J’entends d’ici les hauts cris : mesure liberticide, contrôle social, rétablissement de l’octroi, délire bureaucratique, bons conducteurs qui roulent vite mais bien injustement sanctionnés et impunité pour les dangereux lambins qui empoisonnent nos routes. J’en passe. Nous connaissons tous les arguments et les employons dès qu’arrive dans la boîte aux lettres l’injonction de payer 90 euros pour un dépassement de 2 km/heure. Mais, en matière de sécurité routière, franchement, rien d’autre ne fonctionne que la répression.

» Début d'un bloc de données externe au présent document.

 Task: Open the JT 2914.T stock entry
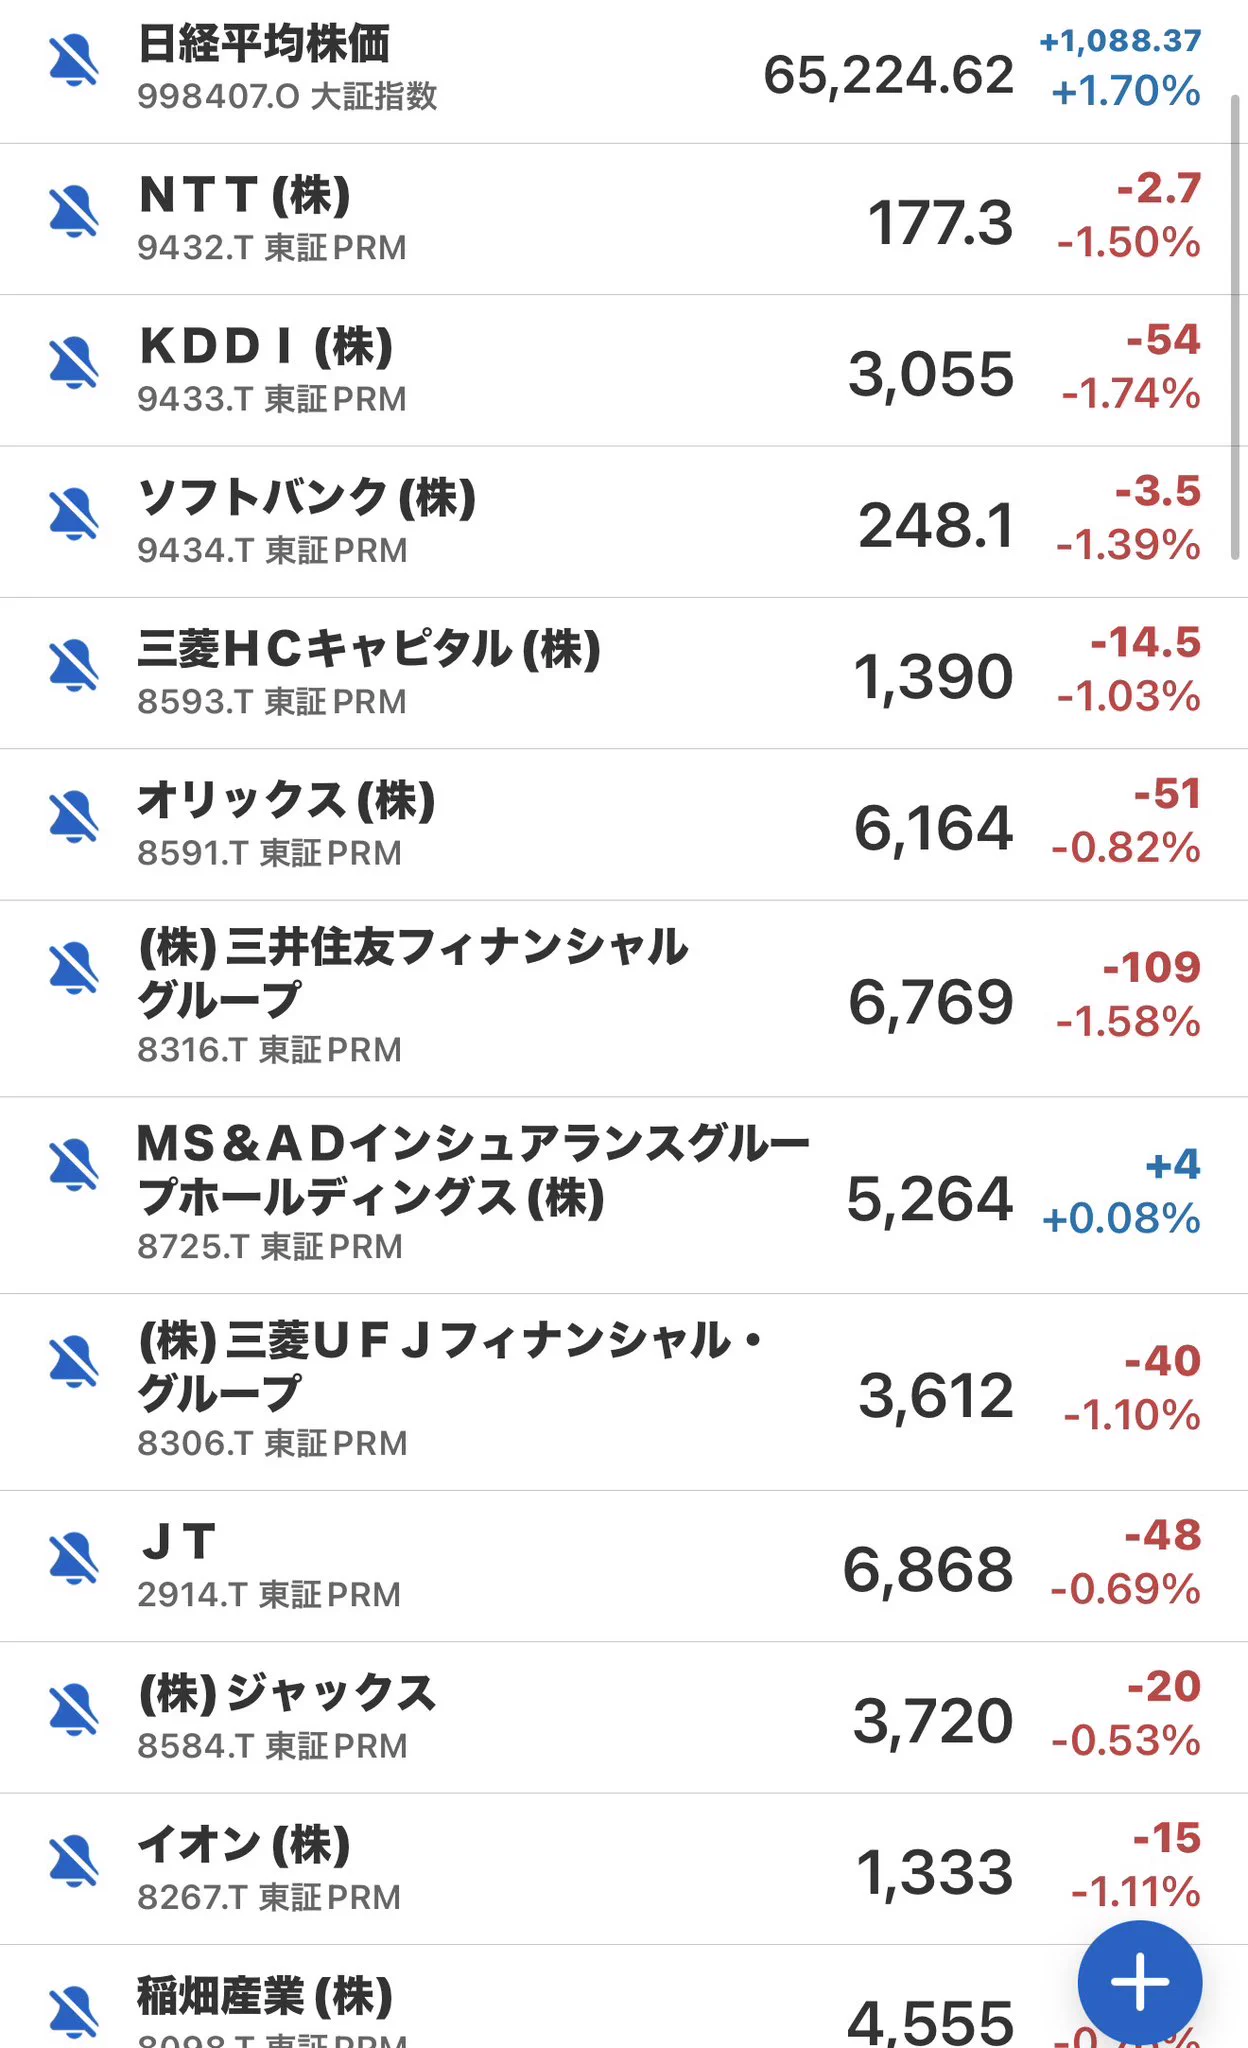point(624,1566)

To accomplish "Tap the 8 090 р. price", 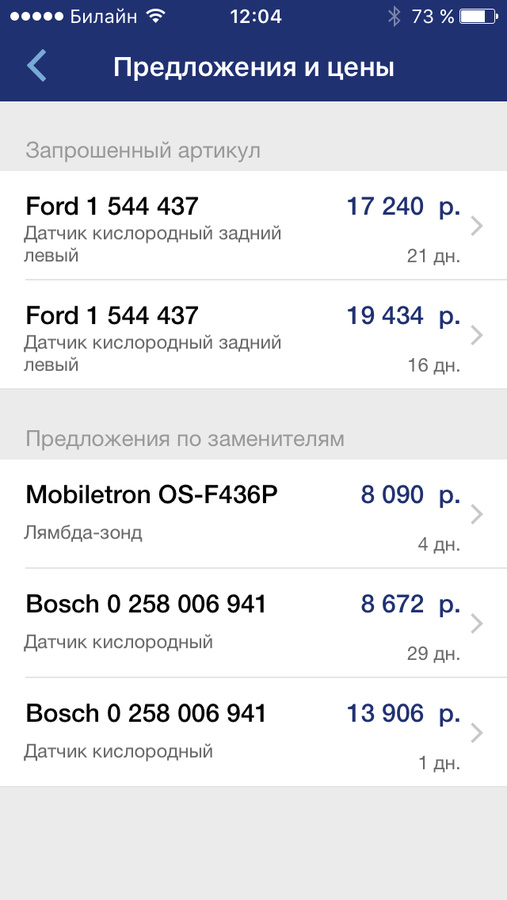I will pyautogui.click(x=411, y=494).
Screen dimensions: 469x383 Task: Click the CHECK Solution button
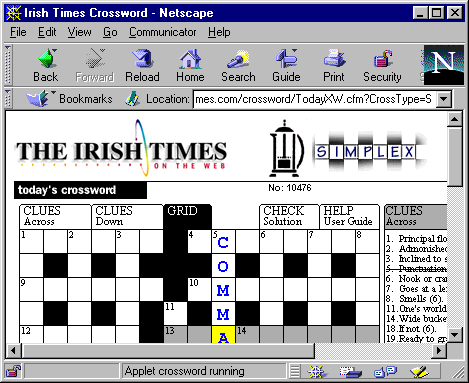289,216
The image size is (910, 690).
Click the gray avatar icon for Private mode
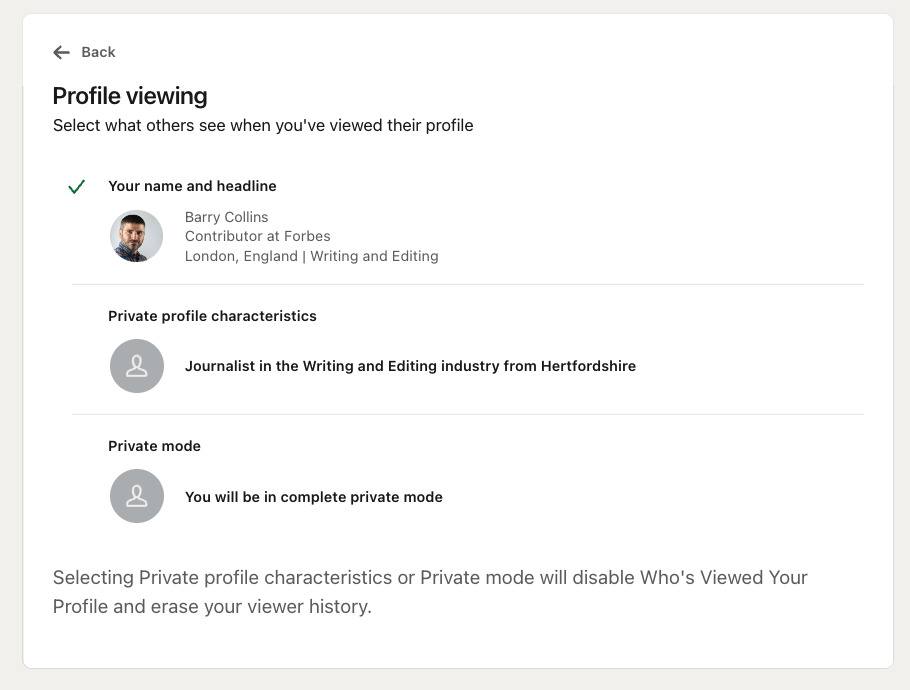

On me dira que ces arguments sont plus faciles à balayer quand on a juste besoin d’un vélo pour travailler, qu’on n’exerce pas la profession de chauffeur-livreur, qu’on n’habite pas en province et que l’on ne doit pas parcourir 50 kilomètres par jour pour aller gagner son SMIC. Certes. Mais je ne connais pas d’autres épouvantails que le gendarme ou le radar pour faire ralentir les automobilistes et faire baisser le nombre de morts et blessés sur les routes. On peut s’en prendre aux constructeurs automobiles, juger qu’ils devraient limiter la puissance des moteurs et j’en passe. Je crains que des voitures ainsi amputées de leur puissance de feu potentielle ne plaisent guère aux acheteurs. La voiture, la vitesse, ont partie liée avec le désir de puissance c’est-à-dire avec quelque chose d’irrationnel. Mais laissons de côté cette question des relations entre virilité et bagnole qui risque de nous entraîner trop loin.
On peut cependant trouver curieux que le ministre de l’Intérieur, qui jouait les gros bras la semaine passée, faisant démonter les panneaux des radars en 24 heures, nous fasse brutalement le coup de la pédagogie. On ne saurait imaginer que ce léger virage à 90° et en cinquième vitesse, pied au plancher, ait un quelconque lien avec la grogne des députés de la majorité, qui mercredi dernier, à l’Assemblée, ont bondi comme un seul homme pour se plaindre de ce tour de vis routier, potentiellement UMPicide. À ce compte-là, autant abandonner toute velléité de faire une politique publique de sécurité routière : de toute façon, donc les électeurs en colère. Qu’on nous laisse donc tuer et nous tuer sur les routes, en roulant bourrés, téléphone à l’oreille tout en franchissant les lignes blanches. Un petit air de Mad Max sur les routes de campagne, ça fait déjà envie.